To cut a long story short (I had tried to bluff for about 40 minutes) He started at a bizarre fine of 100 litres of fuel! (that would be about £100) but that then got reduced to Ps425 which he said I could pay at the bank - so I said "Ok give me the ticket and I will go and pay it". He started fidgeting and doing everything he could NOT to write the ticket...."or I could play here"!

I said I don't have that much money and showed him what I had in my pocket (about Ps125). He said that would be fine. Bloody crook! I wanted to stay and argue but I was running out of time and patience so I let him have it, needless to say he did not write me a ticket or give me a receipt!

I was disappointed more than cross but I was also thankful that it had taken 10 months to have got mugged by a policeman. I was also pleased that he was too stupid to realise that I had a load  more cash hidden in my moneybelt!

I talked to people afterwards and they just shrugged their shoulders - it is an endemic problem in Argentina and does not reflect well on the country. Such a shame but that is the way of things over here.

I ended up in a small town near Santa Fe. I had done nearly 800kms and I was tired.

Next day was a reasonably short hop to Cordoba - this was recommended as a nice old town. When I got close I could see it is a massive industrial sprawl which I really didn't fancy. I had also been told of Carlos Paz a nice town in the hills nearby. I saw some signposts for that so headed there, I knew I had made the right decision once I got there.
I had pulled in to get an hotel when 2 bikers arrived. They were having a coffee and saw me go past. They invited me to have a coffee with them back at the petrol station, where their Bike club meet regularly. Once again a bunch of very nice guys (one of whom is an American living in Paz). They invited me to join them in the evening and dinner. Which I did. These are hardcore riders, one having entered the Paris Dakar 3 times (7 days was the longest he survived). They also had some video on their phones of them on their trial bikes in the mountains - bloody madmen! 1 video shows one breaking his leg trying to cross a river. They strapped his leg and he rode out - took 3 hours!

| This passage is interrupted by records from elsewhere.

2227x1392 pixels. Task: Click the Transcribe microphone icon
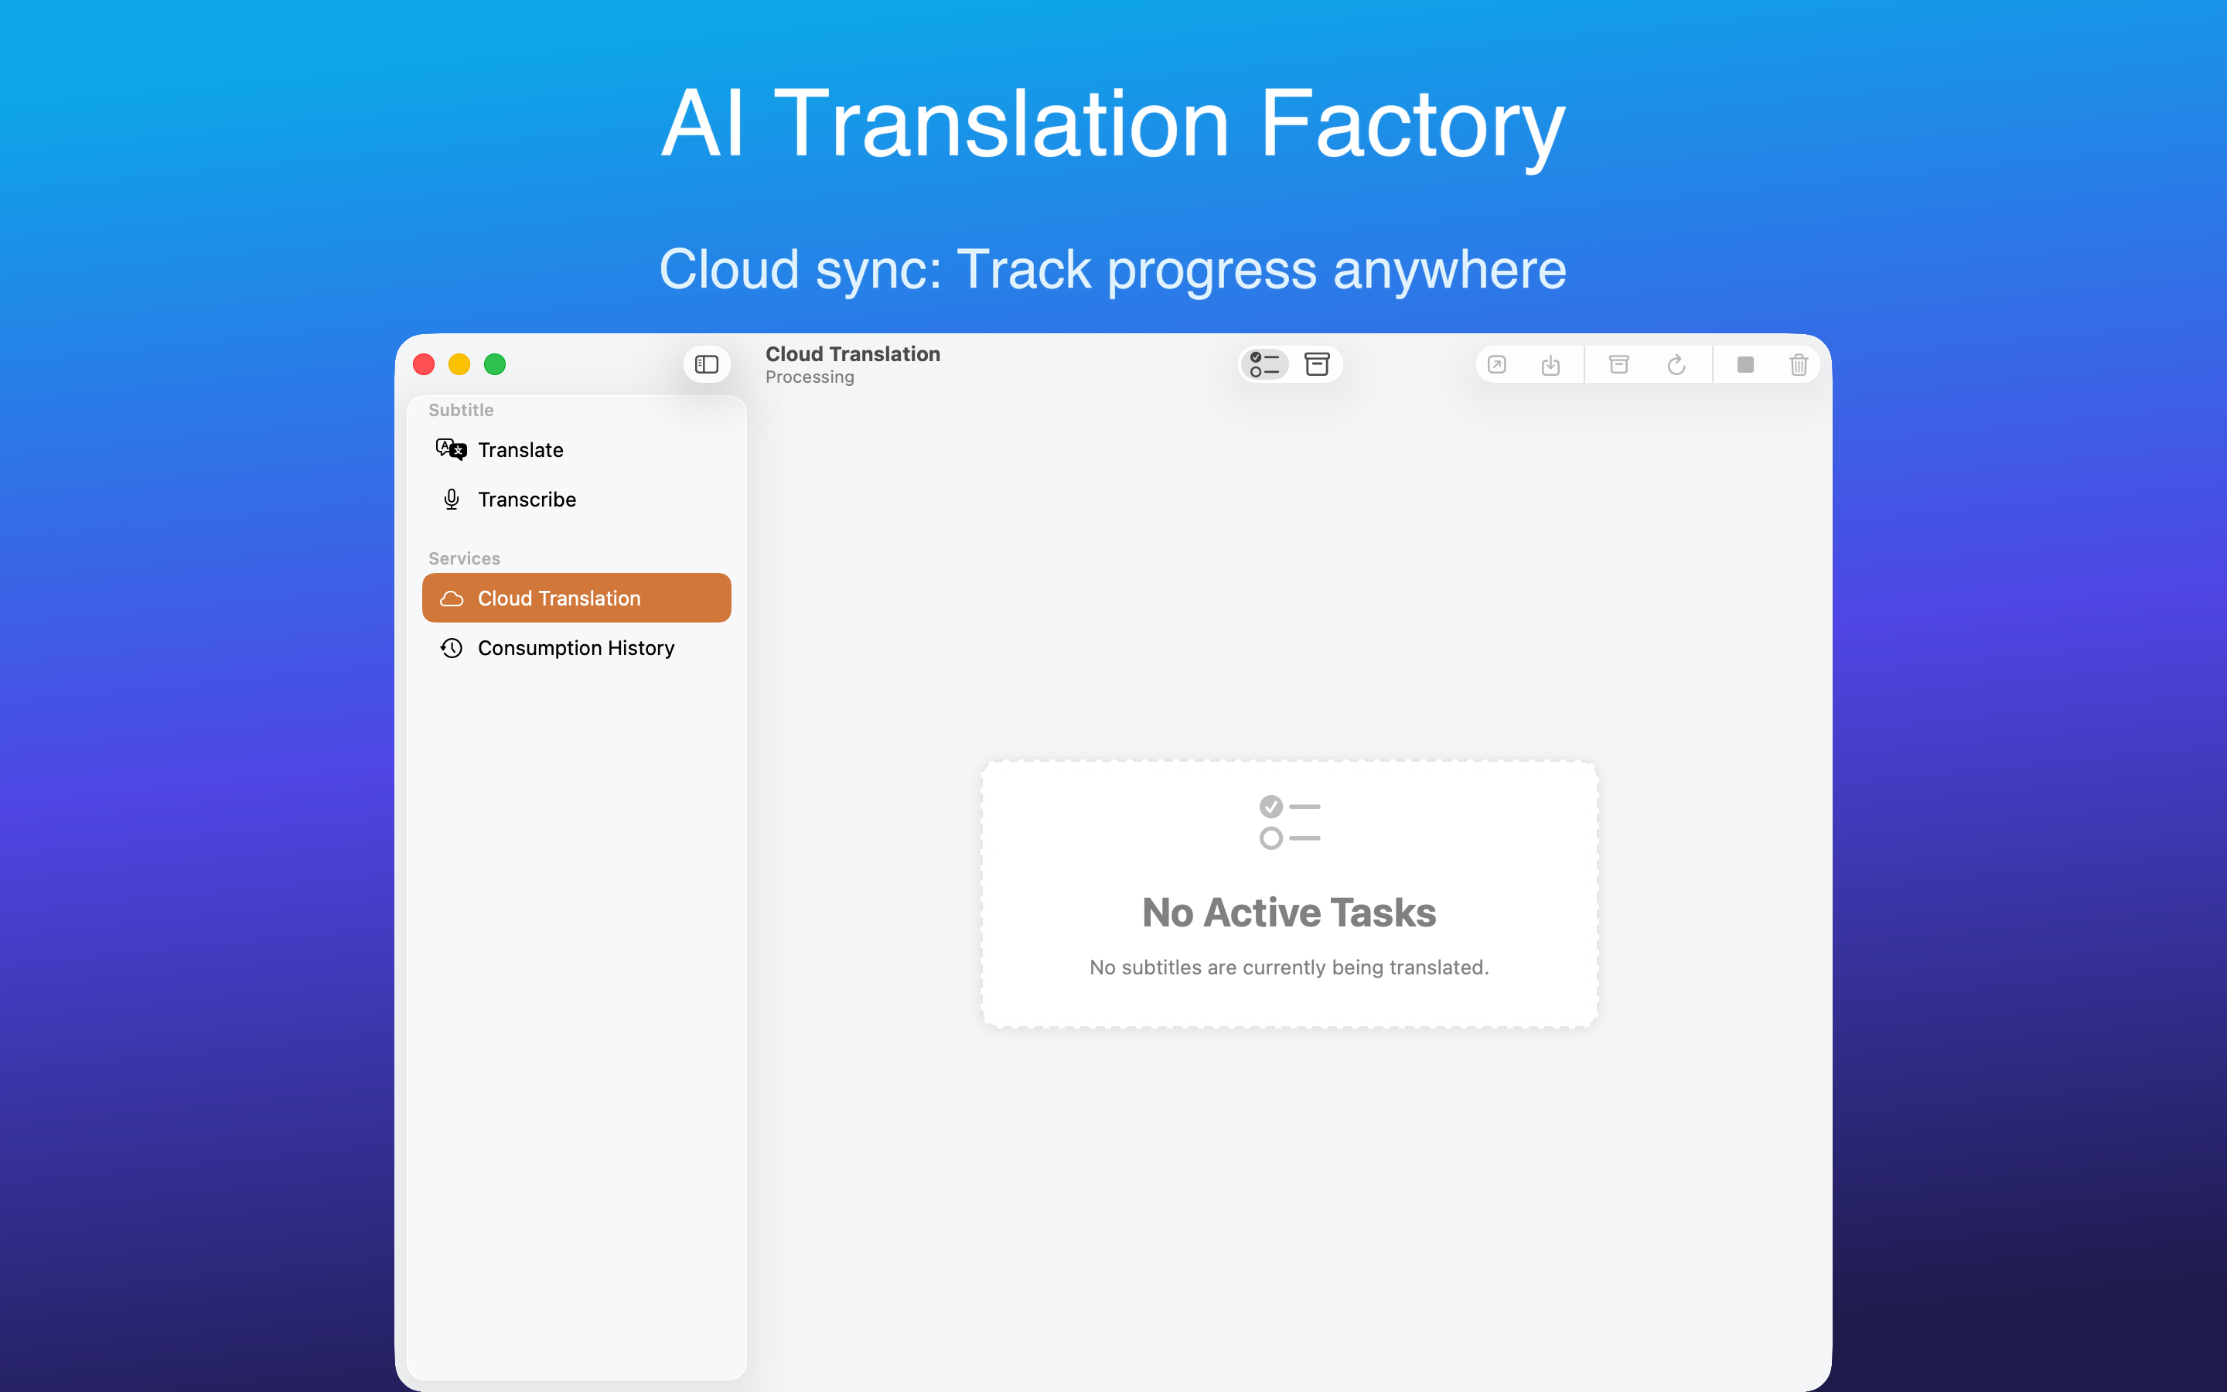tap(451, 500)
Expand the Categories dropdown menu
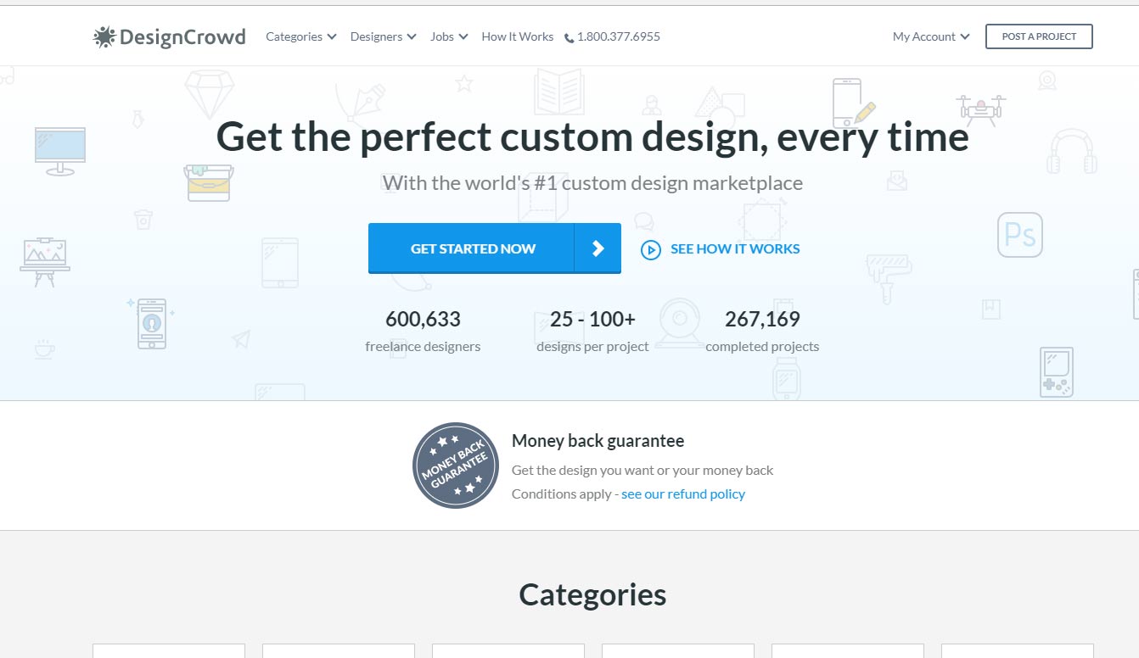The height and width of the screenshot is (658, 1139). (300, 36)
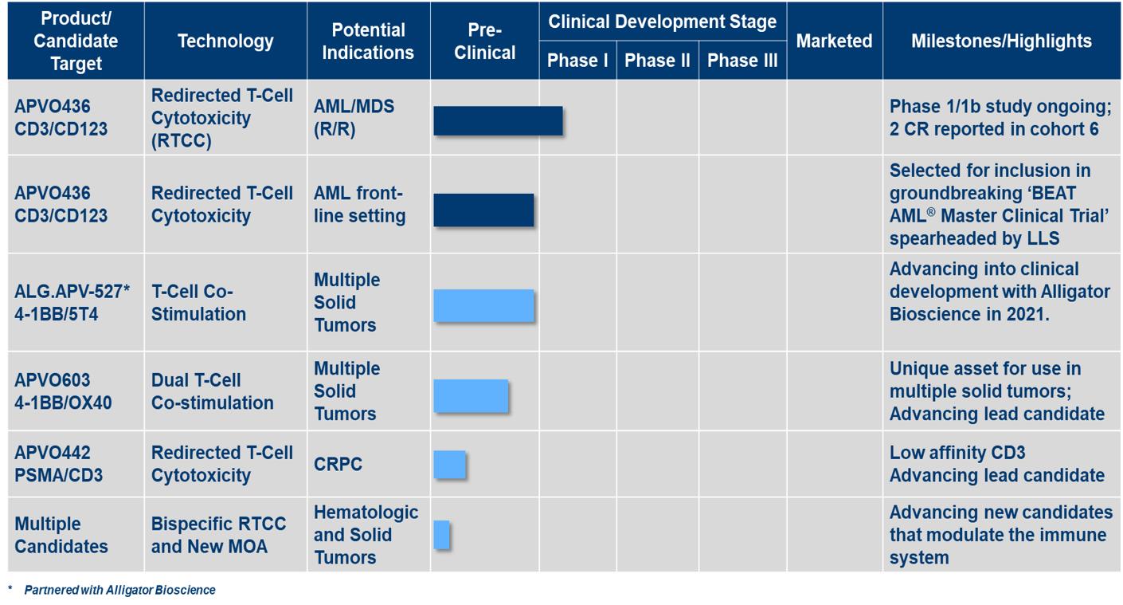Select the Marketed column header
1123x605 pixels.
pyautogui.click(x=834, y=41)
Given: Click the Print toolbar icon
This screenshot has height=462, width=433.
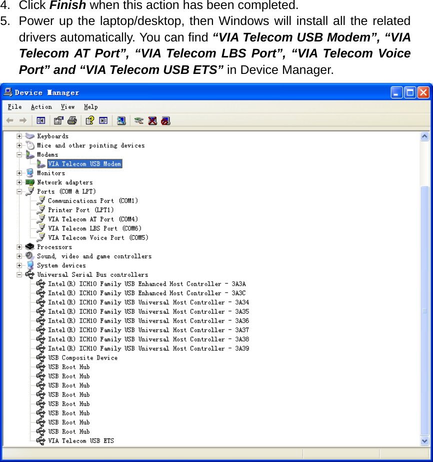Looking at the screenshot, I should tap(73, 120).
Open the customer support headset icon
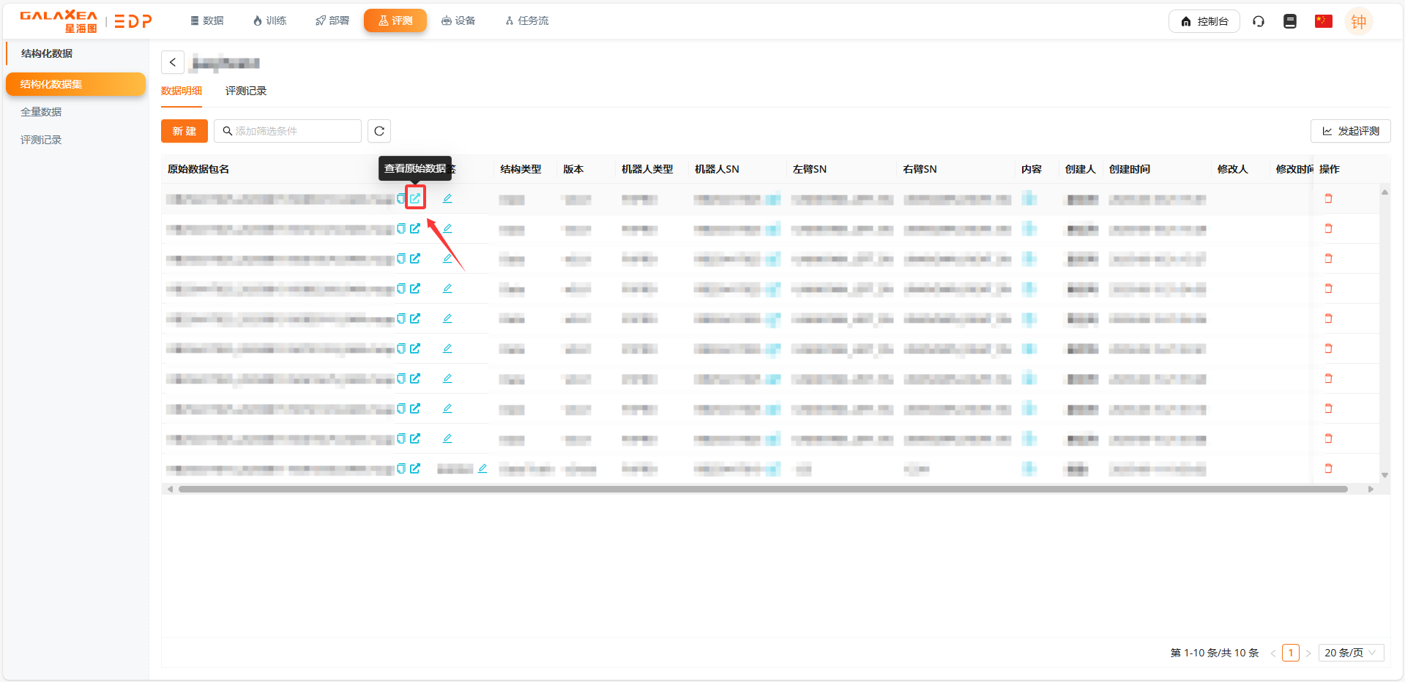The image size is (1405, 682). pyautogui.click(x=1259, y=21)
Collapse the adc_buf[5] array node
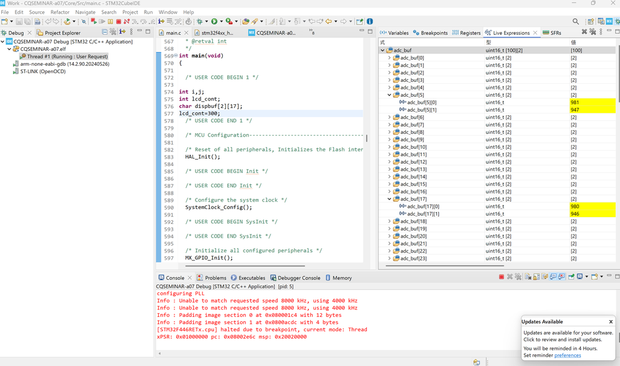Screen dimensions: 620x366 (x=390, y=95)
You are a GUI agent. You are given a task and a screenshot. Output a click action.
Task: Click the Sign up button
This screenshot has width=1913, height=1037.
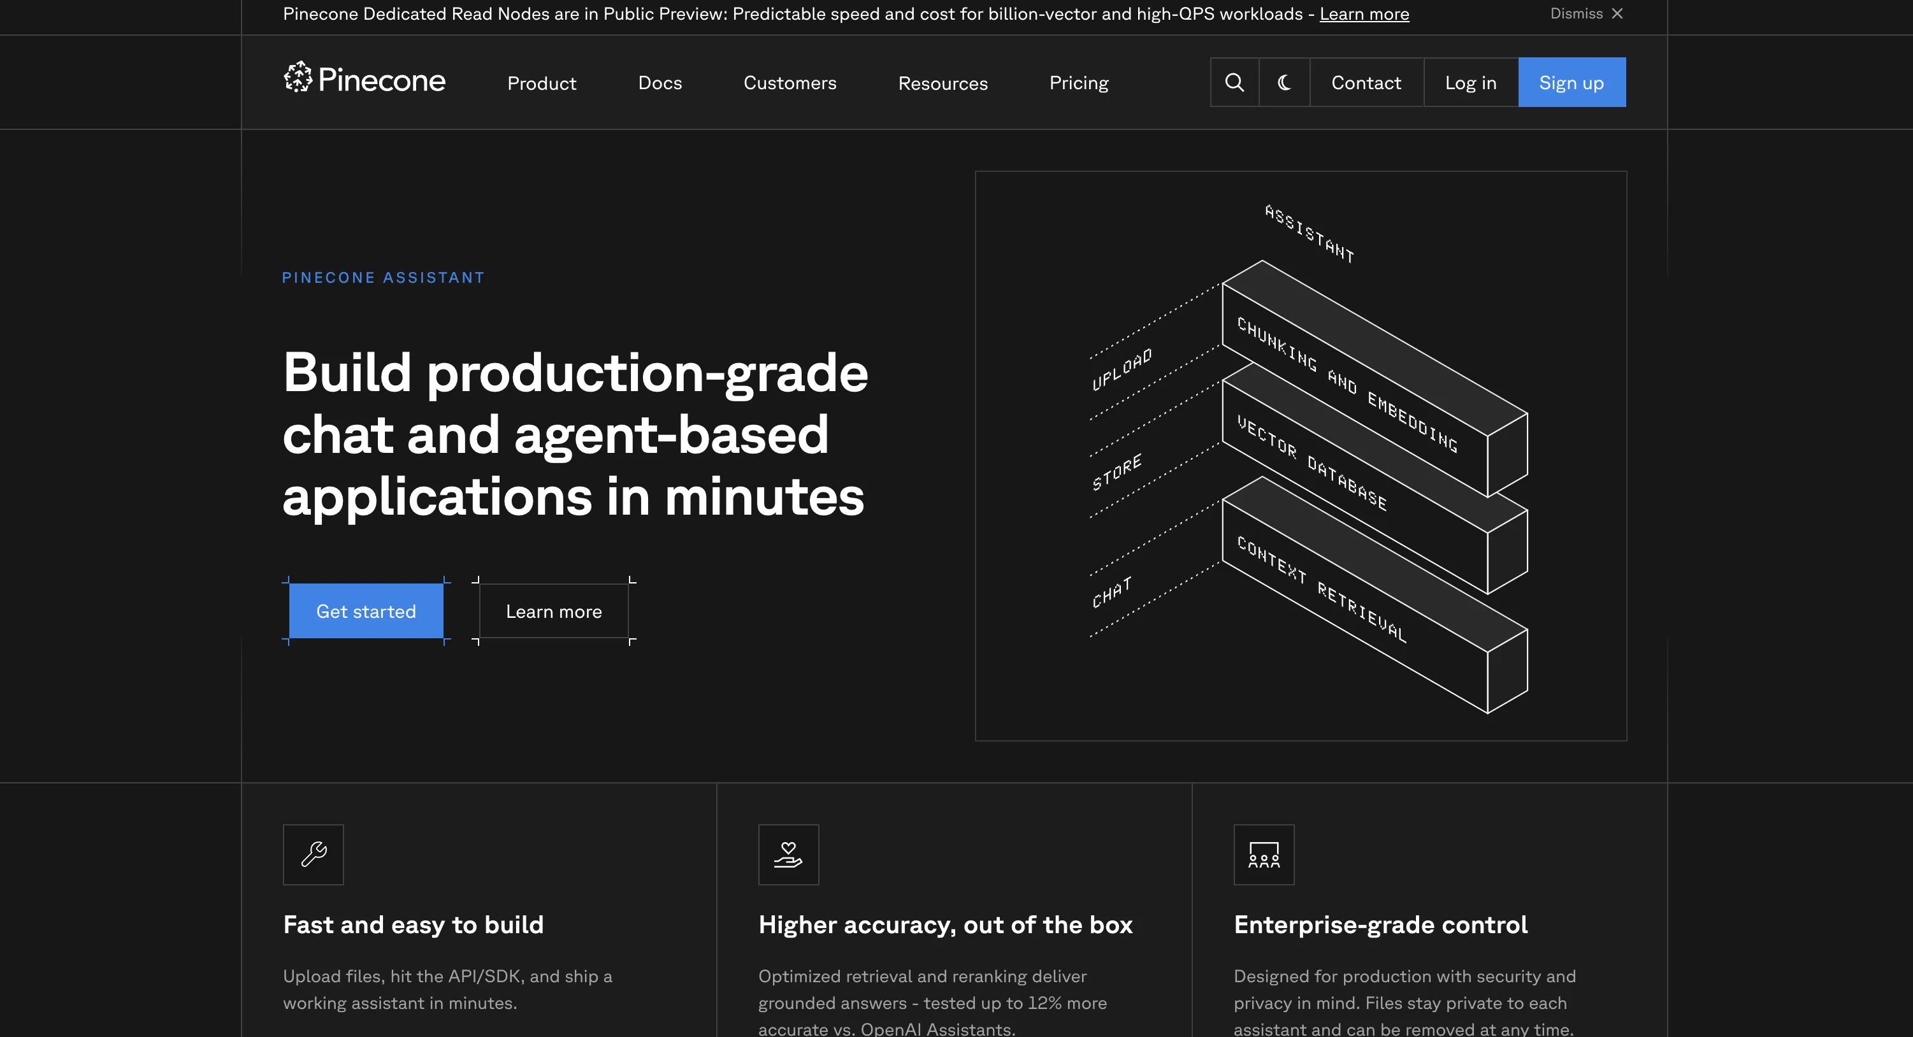point(1571,82)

This was two months ago and he still had a bad limp.

Another guy broke his arm so they cut up a Coke can and strapped that over the break and he rode out too.


I was surprised at how much of the conversation I understood, especially as most of it was about politics and how poor they felt the future was of Argentina because of the corrupt politicians. Such a shame as from my perspective it is a country with a lot of potential.